MATERIAL PROVIDED ▸
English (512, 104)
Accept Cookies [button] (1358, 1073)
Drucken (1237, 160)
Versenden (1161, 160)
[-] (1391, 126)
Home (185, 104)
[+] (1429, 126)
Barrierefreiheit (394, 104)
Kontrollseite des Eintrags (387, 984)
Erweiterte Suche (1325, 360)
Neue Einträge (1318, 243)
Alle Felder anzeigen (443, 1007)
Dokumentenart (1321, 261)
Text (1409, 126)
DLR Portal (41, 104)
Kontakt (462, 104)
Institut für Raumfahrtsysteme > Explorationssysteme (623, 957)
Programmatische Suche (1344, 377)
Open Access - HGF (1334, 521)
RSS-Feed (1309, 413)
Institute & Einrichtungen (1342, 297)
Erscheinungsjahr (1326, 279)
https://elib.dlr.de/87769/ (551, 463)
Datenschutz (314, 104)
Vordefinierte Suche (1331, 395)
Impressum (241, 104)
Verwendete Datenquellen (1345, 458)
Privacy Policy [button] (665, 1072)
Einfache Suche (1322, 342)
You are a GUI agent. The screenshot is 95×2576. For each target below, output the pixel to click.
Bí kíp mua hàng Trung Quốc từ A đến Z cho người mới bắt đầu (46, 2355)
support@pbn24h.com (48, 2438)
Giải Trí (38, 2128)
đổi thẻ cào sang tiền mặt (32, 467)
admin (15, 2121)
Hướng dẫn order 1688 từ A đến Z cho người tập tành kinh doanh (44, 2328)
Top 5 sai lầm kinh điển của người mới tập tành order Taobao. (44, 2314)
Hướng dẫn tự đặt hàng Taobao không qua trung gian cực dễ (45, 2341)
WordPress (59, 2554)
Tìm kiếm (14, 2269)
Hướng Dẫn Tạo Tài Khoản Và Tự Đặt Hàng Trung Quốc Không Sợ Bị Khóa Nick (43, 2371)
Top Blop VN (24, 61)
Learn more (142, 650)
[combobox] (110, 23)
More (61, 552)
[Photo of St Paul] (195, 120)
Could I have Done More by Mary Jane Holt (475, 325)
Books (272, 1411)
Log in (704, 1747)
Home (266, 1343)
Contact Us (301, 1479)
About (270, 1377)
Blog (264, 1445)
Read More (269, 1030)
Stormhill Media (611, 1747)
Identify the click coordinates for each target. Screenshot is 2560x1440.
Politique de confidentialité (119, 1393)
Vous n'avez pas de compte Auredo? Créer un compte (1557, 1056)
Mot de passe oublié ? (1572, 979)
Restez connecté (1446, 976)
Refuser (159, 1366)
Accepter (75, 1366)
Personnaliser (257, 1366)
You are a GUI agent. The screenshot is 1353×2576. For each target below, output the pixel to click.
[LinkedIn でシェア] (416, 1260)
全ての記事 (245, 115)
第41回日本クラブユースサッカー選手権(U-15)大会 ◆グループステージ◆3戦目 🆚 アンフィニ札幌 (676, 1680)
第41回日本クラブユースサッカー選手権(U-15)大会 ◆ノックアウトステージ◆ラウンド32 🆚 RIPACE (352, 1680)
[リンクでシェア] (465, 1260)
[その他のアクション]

WHAT TO DO ▸
Report all lines of the material that contain the word "below".

PROBLEM SOLUTION ▸
You are a GUI agent. The screenshot is 95×2576. For each target below, output the pixel to click.
You are a GUI agent. The screenshot is 1353×2576. For each target below, output the pixel to click.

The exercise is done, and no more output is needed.